O Afeganistão tem uma cultura muito particular, o conservadorismo afegão vai além do uso da ‘burca’ pelas mulheres. Passa pela submissão existencial onde se inclui as tarefas domésticas diárias e extenuantes, transita pela exclusão institucional em relação ao mercado de trabalho, por não poder possuir amigos do sexo masculino e ao menos estudar ou conversar com eles. As afegãs acostumaram-se a ver o mundo através das rendas das ‘burcas’, onde o calor e o desconforto extinguem toda a beleza e frescor do existencial do feminino. Portanto, um bom casamento que a liberte da pesada escravidão familiar é tudo que uma mulher afegã pode sonhar. Karim e Leila amam-se desesperadamente sem nunca terem ao menos conversado um com o outro. Sonham sonhos secretos de viverem juntos por toda a vida. Mas para isso as famílias precisam autorizar o enlace, é assim na sociedade afegã. Numa rara oportunidade que têm de se aproximar um do outro, Karim e Leila travam um diálogo surreal numa repartição pública de Cabul:

- Qual é sua resposta?

- Você sabe que eu não posso te responder -, ela diz.

- Mas o que você quer?

- Você sabe que eu não posso querer nada.

- Mas você gosta de mim?

- Você sabe que eu não posso ter opinião sobre isto.

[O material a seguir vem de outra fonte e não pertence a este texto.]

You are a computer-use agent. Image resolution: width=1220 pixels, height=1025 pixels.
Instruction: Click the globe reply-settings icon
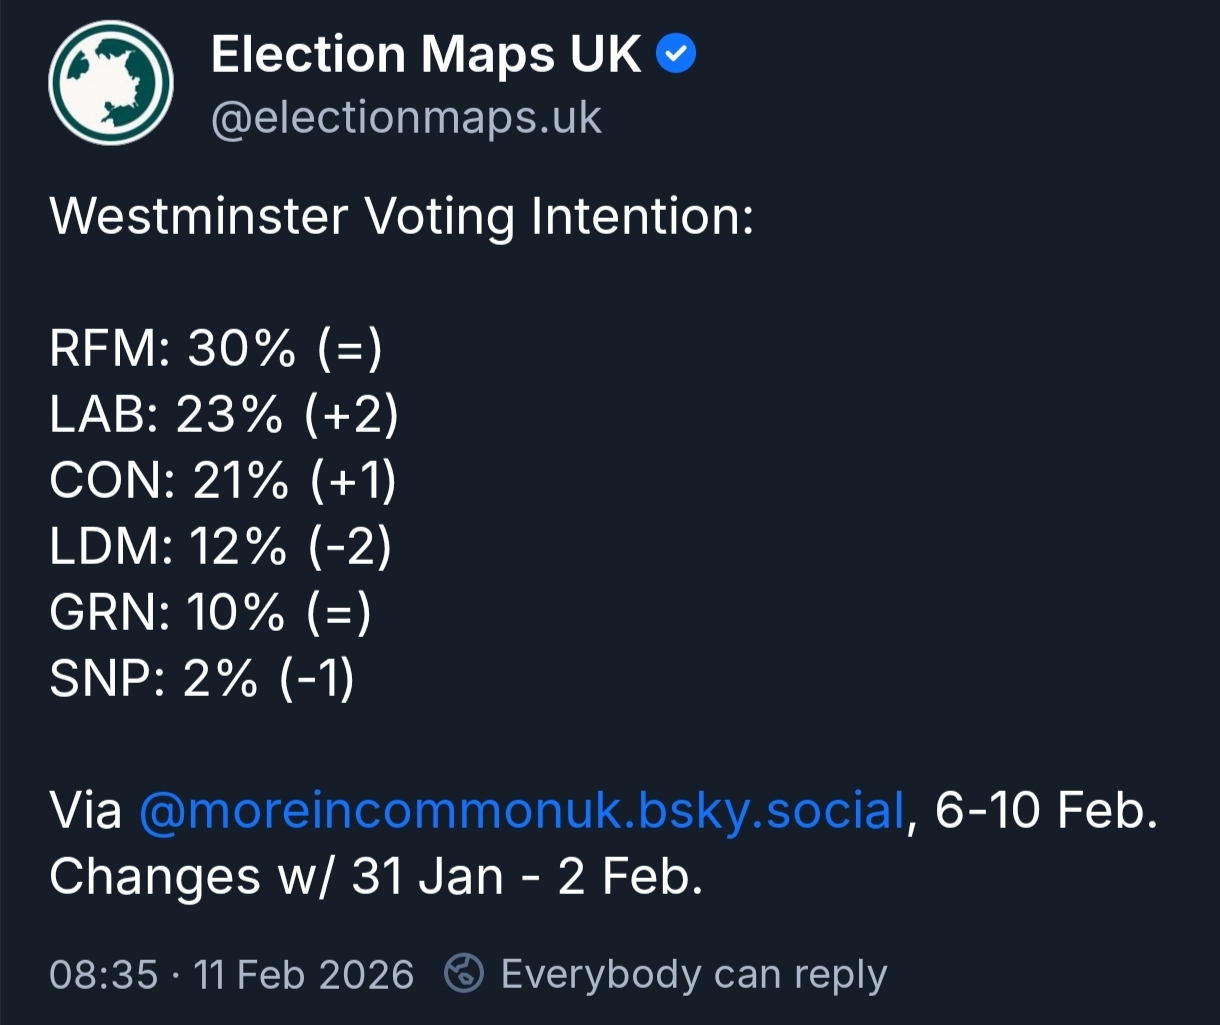point(464,973)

- Você vai aceitar se eu pedir a sua mão?

- Você sabe que não sou eu quem decide.

- Você quer me encontrar de novo?

- Não posso.

- Por que não pode ser um pouco mais gentil? Você não gosta de mim?

- A minha família é quem decide se eu gosto de você ou não.

Karim e Leila jamais se viram novamente. Decepcionado com o ocorrido, o jovem decide seguir a carreira religiosa e se tornar um Mulá. Leila continuou em sua vida de doméstica da família e o livro não avança mais do que isso sobre os dois.
Piores que as ‘burcas’ afegãs são as ‘burcas brasileiras’, onde, mulheres são tolhidas de enxergar o mundo com seus próprios olhos para serem obrigadas a olhar com o olhar da família ou do marido. É fato corriqueiro hoje em dia, que a mulher primeiro avalie no que pensará a sociedade, para depois tomar alguma decisão.
Nas coisas do amor é ela quem mais sofre. Muitas vezes, como as afegãs, casam para deixar uma família exploradora e sem amor. Melhor sofrer em sua própria casa que na de outrem. Passará a vida (geralmente) por trás de uma ‘burca invisível’, sem atitude própria, sem opinião, fingindo orgasmos e erotismo, sem direito ao trabalho e assentir calada ao cheiro de álcool e do perfume barato que ele trás impregnado das outras mulheres.
Como no Afeganistão, as mulheres brasileiras que envergam uma burca invisível, usufruem de raros momentos de alegria. Na maioria dos casos quando visitam a família e a mãe, matriarca sempre tão generosa e acolhedora.
Gustav Klimt, pintor simbolista austríaco nascido no século XIX emoldurou de maneira magnífica em sua tela “O Beijo”, a posição da mulher que aceita o beijo do homem que a subjuga sem porém se entregar. No quadro, que encerra a ‘art noveau’ vienense para dar lugar ao expressionismo, se sente a atmosfera do prazer atingido, sem expressar porém qualquer tipo de sublimação do amor por parte da mulher.
O universo da mulher é infinitamente mais rico e complexo que o masculino. Então, quando o homem enfrenta algo desconhecido e grandioso, como a alma feminina, geralmente rejeita, recua ou agride. Sendo assim, torna-se mais fácil e seguro para os homens, pô-las a vestir a burca invisível do autoritarismo, do que procurar entendê-las, humildemente, no poder e plenitude do maravilhoso universo que elas possuem.